With dignity and elegance Sara started up and down the hall, her imaginary sunshade held over her head, her hand clasping imaginary skirts so they should not trail behind her in unseemly confusion.

"I want to do that all the afternoon. I'll dress up in this and then I'll dress up in that." She indicated garments of her mother's.

"You'll want to come and show me," said Alice suspiciously.

"Oh, no, I won't," said Sara, "I'll walk up and down where everybody will see me."

As for Jamie, he was equally definite, as Alice had known he would be, for, undiverted by the thought of the bathtub, she saw the garden hose would be his objective point.

Oh, lovely and forbidden garden hose! For how many punishings are you not responsible!

More surely than the snake in the Garden of Eden, the serpentlike garden hose has forever lured the feet of the children of men from the path of obedience.

So, with Robert at the "pictures" and Sara ministering to her vanity with selected clothes of Alice's, and Jamie at the hose, Alice repaired to her delayed paper. She wrote along serenely, tranquilly, wrote along swimmingly, her mind's eye picturing to her the vain Sara peacocking up and down the lawn, the grave Jamie holding the hose proudly, running and turning it off and running and turning it on, and getting sopping.

Late in the afternoon there was but one paragraph to finish when she heard her children's voices and, rising above them in firm remonstrance, the voice of their grandmother.

"I cannot believe your mother let you do anything of the kind," she was saying.

In Sara's hand was a soaked and shredded umbrella. Alice's silk scarf was dripping. Round Sara's legs was wound a green chiffon length, also part of her spoils. This, too, was soaking, and the color had come off upon her clothes.

"I found Sara lying in the yard," said Tom's mother grimly, "dressed up as you see her, Alice, with an umbrella in one hand and a comb in the other, and Jamie turning the hose on her."

"We didn't play together, Mother," Sara proclaimed; "I just spoke to him once.

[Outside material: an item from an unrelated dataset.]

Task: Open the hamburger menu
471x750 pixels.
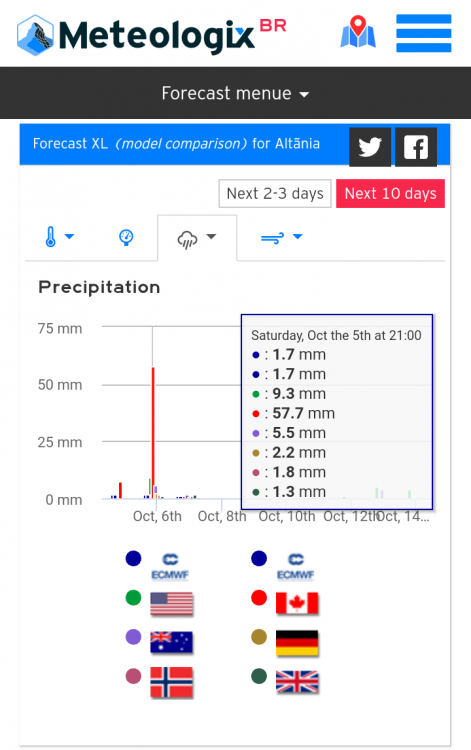Action: click(x=424, y=33)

I told him to turn the hose on me so I could be a mermaid. . . . She said, Grandma, I might dress up like anything I wanted, and if I couldn't get wet how could I be a mermaid?"

"I suppose nothing will happen to them for this," said the grandmother, her voice rising, "but at least, Alice, you might tell me how it was they happened to be doing what they were."

Alice explained to her. She explained about her need for a peaceful day and about her paper.

"Woman and Civics," her mother snorted. "I can tell you, Alice Marcey, when I was young we had more practical civics than you seem to know in this generation. If a woman had wanted a peaceful afternoon, I'll warrant she wouldn't have had to be at any such tricks to get it. In sickness and health, there are times when you need your neighbors, times when children have got to be got rid of. We could nurse our neighbors through their sicknesses and we were not above asking a friend to take care of a couple of children for a few hours. But you don't send a child anywhere unless he's invited, and the more you need your neighbors the less you use them. Why didn't you send the children to me, for goodness' sake?"